A final marketing examination at the Business School was halted Saturday after a B-School student told the head of the marketing studies department by telephone that some students had prior knowledge of the examination.

The decision to cancel the examination, which was in progress, came after Theodore Levitt, professor of Business Administration and head of market studies, met with the ten-member Student Education Committee. The SEC representatives told Levitt that an estimated 10 per cent of the 800-member first-year class had advance knowledge of the examination's content.

All first-year students are required to take the four-hour marketing examination. The exam will be read-ministered next Fall.

Levitt said yesterday he did not know how many students obtained the test materials, but added that once the information got out, more people probably sought to obtain the materials.

"They probably wanted to protect their own performance," Lewitt explained. "We grade on a curve, and prior knowledge would be an unfair advantage."

No action has been taken over the weekend. The marketing examination was the last test for the first-year class, and many students left immediately after the cancellation.

The cancellation came an hour and 45 minutes after the exam had started. Levitt received word of the leaking of test materials Saturday morning, just before the exam was scheduled to begin.

Levitt said that the decision to cancel was made on the "basis of discussions with the student representatives.

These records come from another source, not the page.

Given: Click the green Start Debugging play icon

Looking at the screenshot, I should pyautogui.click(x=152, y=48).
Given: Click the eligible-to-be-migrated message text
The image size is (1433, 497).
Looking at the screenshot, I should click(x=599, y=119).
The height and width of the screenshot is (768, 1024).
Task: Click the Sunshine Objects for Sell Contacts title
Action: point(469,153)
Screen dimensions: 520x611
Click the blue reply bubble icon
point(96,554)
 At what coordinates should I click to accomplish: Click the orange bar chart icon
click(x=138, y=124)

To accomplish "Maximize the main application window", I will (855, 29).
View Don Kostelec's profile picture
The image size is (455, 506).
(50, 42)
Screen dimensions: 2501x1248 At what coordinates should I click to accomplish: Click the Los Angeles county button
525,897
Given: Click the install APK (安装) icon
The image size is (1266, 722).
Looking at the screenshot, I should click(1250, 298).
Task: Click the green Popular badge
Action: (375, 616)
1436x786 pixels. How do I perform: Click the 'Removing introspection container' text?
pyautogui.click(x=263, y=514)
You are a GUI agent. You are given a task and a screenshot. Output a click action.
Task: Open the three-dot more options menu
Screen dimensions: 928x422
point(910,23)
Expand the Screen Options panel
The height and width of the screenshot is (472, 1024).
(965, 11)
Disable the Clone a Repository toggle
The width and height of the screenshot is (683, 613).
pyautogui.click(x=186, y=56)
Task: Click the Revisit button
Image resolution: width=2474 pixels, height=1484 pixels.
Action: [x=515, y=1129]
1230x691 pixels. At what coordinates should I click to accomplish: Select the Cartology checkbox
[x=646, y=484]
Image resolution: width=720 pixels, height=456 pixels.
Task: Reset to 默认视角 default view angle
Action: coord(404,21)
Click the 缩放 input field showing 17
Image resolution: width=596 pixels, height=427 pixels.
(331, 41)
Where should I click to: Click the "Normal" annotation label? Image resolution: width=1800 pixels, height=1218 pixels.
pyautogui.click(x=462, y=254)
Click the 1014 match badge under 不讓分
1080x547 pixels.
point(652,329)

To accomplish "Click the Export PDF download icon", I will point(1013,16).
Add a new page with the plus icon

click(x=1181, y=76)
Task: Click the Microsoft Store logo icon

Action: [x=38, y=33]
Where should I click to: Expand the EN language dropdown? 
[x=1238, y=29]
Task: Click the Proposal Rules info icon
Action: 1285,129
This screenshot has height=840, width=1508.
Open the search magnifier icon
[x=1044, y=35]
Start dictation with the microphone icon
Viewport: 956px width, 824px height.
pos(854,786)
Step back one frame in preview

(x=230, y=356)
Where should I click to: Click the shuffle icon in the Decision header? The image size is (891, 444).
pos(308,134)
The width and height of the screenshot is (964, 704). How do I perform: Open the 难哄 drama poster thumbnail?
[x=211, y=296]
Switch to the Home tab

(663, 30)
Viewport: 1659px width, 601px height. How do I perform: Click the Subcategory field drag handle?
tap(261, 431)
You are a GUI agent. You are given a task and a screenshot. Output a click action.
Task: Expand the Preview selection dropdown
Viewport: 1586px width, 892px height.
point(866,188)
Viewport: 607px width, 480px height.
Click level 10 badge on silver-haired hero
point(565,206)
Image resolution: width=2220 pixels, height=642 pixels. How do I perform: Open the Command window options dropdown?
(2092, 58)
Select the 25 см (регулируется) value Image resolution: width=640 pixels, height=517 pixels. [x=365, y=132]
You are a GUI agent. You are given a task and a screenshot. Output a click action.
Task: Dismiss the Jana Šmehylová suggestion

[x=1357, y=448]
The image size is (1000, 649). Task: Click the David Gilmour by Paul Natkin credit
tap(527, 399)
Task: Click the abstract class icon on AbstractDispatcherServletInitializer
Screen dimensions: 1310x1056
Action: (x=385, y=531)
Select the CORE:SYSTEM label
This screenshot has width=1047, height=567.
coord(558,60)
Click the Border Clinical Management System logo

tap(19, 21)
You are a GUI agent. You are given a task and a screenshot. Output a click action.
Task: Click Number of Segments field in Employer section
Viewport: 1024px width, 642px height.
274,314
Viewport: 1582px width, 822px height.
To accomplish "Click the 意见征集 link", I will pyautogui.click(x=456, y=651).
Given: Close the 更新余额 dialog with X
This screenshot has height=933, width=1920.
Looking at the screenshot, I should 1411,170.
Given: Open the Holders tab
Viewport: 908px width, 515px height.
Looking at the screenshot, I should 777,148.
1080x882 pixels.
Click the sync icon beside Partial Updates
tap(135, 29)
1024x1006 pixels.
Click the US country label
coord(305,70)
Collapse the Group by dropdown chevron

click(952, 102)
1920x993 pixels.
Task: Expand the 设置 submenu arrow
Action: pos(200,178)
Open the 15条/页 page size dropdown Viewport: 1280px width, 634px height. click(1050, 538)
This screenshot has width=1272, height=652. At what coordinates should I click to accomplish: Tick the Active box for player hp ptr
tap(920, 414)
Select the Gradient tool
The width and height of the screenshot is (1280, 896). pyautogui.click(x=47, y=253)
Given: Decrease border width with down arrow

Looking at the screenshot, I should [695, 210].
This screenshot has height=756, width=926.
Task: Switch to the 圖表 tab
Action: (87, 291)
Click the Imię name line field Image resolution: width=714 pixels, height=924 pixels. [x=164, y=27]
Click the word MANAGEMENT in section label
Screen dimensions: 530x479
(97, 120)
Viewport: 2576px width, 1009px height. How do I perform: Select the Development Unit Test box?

The faculty was just not well-informed," Levitt said. "Our decision was based on the information which the students transmitted to us of the extent of the knowledge of the test."

The SEC representatives were scheduled to take the examination with the rest of their class. Levitt said that the B-School faculty has had a "close relationship with the SEC," and it seemed appropriate to consult the SEC members about the situation.

The B-School class, which contains 800 students, is divided into ten sections. Each section then selects its SEC representative.

Levitt said that other options besides readministering the test were discussed with the SEC members, but were discarded because they tended to lower the academic standards of the exam.

The other options all provided the students with additional time in which to complete the exam, based on the assumption that everyone had now seen the test and would have the same advantage.

The phone call came to Levitt from a first-year student who identified himself. Levitt said he has made no investigation into the incident yet, and has no knowledge of how the test materials were leaked.